Start of Document segment

At North American universities, the study of East Asian Humanities is traditionally housed in EALC (East Asian Languages and Civilizations or Cultures) departments, which run majors in Chinese and Japanese Language and Literature, and sometimes Korean Language and Literature. East Asian Studies programs, on the other hand, are typically interdisciplinary centers that bring together literary scholars, historians, anthropologists, sociologists, political scientists, etc. from their various departments and schools to promote instructional programs, conferences, and lecture series of common interest. East Asian Studies centers also often run interdisciplinary undergraduate and master's degree programs in East Asian Studies.

Subfields

Japanology

The sub-field dedicated to Japan, Japanese culture, Japanese literature and the Japanese language. The foundation of the Asiatic Society of Japan at Yokohama in 1872 by men such as Ernest Satow and Frederick Victor Dickins was an important event in the development of Japanese studies as an academic discipline.

Sinology

The sub-field dedicated to China, Chinese culture, Chinese literature and the Chinese language. In the context of the Republic of China also specified as Taiwan studies (Academia Sinica).

Korean studies

Korean history, Korean culture, Korean literature, the Korean language etc. The term Korean studies first began to be used in the 1940s, but did not attain widespread currency until South Korea rose to economic prominence in the 1970s. In 1991, the South Korean government established the Korea Foundation to promote Korean studies.

End of Document segment
Start of Entries shown

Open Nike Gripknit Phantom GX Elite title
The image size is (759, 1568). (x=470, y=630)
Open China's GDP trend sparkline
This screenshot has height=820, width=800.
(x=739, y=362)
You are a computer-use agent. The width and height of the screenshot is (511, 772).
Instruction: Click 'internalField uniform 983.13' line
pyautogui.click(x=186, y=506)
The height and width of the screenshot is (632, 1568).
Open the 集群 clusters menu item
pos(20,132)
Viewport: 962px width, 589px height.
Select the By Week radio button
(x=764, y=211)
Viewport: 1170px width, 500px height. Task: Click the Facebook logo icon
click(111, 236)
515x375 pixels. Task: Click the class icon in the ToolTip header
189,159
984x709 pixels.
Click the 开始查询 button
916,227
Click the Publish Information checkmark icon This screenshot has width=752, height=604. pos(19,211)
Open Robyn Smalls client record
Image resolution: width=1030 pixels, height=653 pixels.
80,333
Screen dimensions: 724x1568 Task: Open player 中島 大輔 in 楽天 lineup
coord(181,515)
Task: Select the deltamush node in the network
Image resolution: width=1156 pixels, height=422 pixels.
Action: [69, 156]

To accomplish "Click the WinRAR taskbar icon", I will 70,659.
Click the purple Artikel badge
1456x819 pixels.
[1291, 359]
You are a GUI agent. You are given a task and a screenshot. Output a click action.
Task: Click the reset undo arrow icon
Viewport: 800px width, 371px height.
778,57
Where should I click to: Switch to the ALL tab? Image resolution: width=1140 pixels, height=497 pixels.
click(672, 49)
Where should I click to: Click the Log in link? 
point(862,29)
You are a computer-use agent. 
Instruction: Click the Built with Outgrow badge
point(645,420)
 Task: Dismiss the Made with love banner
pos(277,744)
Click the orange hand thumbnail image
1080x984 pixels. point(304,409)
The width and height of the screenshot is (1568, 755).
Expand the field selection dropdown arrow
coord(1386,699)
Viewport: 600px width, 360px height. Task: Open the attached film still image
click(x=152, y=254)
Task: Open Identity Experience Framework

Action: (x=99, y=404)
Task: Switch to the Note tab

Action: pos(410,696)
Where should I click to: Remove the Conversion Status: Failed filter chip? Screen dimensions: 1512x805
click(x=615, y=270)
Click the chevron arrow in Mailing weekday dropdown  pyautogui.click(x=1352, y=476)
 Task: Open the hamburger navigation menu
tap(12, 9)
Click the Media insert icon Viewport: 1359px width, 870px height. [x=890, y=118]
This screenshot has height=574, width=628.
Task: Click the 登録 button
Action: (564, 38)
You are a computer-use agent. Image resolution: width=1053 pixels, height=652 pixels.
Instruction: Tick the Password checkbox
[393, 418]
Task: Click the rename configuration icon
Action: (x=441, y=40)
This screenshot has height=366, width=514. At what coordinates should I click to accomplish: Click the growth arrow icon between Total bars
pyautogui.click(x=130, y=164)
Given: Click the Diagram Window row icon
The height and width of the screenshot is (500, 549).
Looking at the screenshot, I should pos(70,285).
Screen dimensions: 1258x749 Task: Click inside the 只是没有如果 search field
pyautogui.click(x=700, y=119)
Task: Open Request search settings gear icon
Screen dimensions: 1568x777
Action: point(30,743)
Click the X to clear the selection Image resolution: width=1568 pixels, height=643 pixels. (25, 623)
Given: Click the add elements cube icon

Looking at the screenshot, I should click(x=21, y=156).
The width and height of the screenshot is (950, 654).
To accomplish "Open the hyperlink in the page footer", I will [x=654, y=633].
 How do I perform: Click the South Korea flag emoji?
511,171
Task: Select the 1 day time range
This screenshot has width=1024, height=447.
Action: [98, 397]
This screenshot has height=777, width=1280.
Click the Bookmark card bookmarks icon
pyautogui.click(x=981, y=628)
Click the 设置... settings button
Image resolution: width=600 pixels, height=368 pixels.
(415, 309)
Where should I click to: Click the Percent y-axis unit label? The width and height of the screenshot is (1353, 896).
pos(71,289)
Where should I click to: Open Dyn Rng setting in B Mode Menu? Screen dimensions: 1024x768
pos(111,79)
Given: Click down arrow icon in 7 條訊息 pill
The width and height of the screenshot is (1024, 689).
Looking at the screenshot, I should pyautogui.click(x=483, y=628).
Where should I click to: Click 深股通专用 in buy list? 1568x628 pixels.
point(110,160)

End of Entries shown

#### Instruction A:
According to the passage on East Asian studies, where and in what year was the Asiatic Society of Japan founded?
#### Instruction B:
Continue the passage on East Asian studies from where it stops.
The material that comes after the text on East Asian studies is separate from it.

#### Expected output A:
It was founded at Yokohama in 1872.

#### Expected output B:
Mongolian studies

The sub-field dedicated to Mongolia, Mongolian culture, Mongolian literature and the Mongolian language. Mongolian studies are also presented as a sub-field of the study of Inner Asia (as opposed to East Asia). The American Center for Mongolian Studies was founded in 2002.

History

As part of the opposition to the Vietnam War in the 1960s, younger faculty and graduate students criticized the field for complicity in what they saw as American imperialism. In particular, the Committee of Concerned Asian Scholars debated and published alternative approaches not centered in the United States or funded, as many American programs were, by the American government or major foundations. They charged that Japan was held up as a model of non-revolutionary modernization and the field focused on modernization theory in order to fend off revolution. In the following decades, many critics were inspired by Edward Said's 1978 book Orientalism, while others, writing from the point of view of the quantitative or theoretical social sciences, saw Area Studies in general and East Asian Studies in particular, as amorphous and lacking in rigor.

Critiques were also mounted from other points in the political spectrum. Ramon H. Myers and Thomas A. Metzger, two scholars based at the generally conservative Hoover Institution, charged that "the 'revolution' paradigm increasingly overshadowed the 'modernization' paradigm" and “this fallacy has become integral to much of the writing on modern Chinese history,” discrediting or ignoring other factors in the history of modern China.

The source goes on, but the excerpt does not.